INSTRUCTIONS TO FOLLOW » Please reproduce the listing word for word, beginning at the line that contains "This screenshot has width=1276, height=619." and continuing through the end of the listing. Leave the pictures out of your answer.

INPUT ROWS »
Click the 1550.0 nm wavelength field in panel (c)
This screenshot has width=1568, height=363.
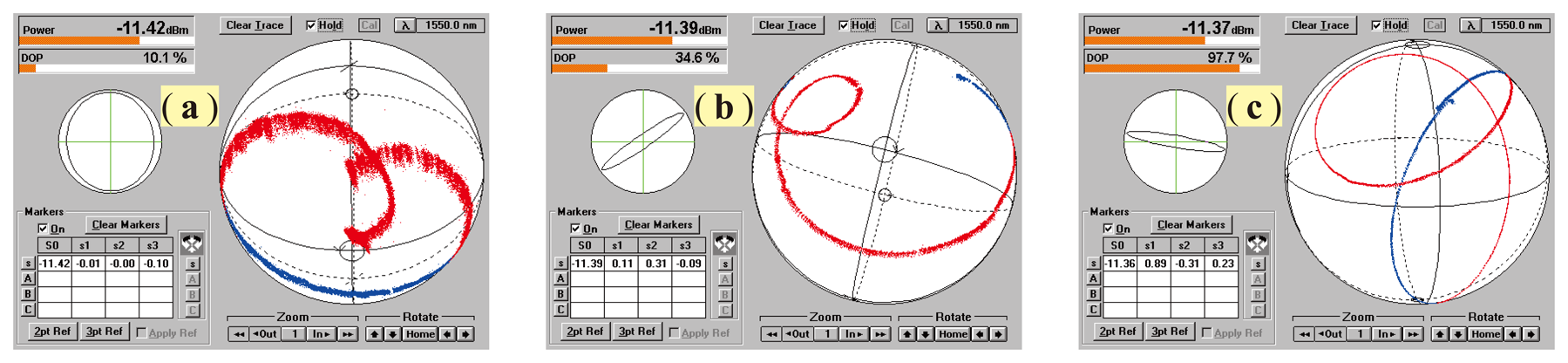point(1516,25)
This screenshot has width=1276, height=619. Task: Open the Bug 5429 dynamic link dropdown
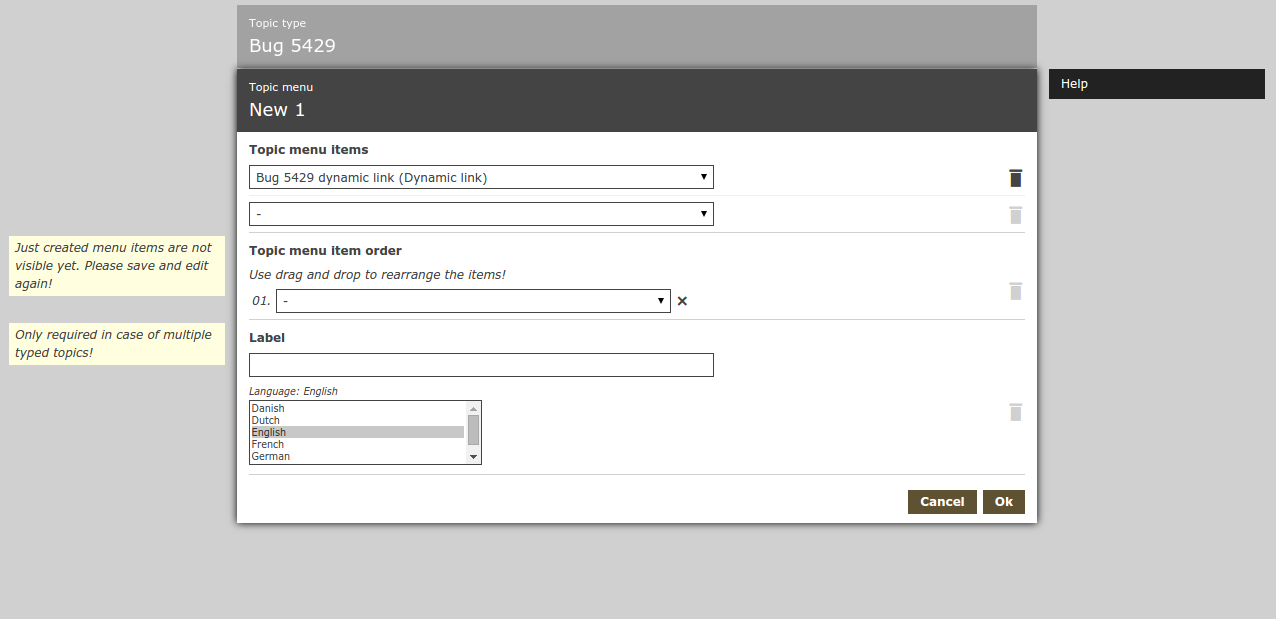481,178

EXERCISE RESULT »
This screenshot has width=1276, height=619. Task: Open the Bug 5429 dynamic link dropdown
481,178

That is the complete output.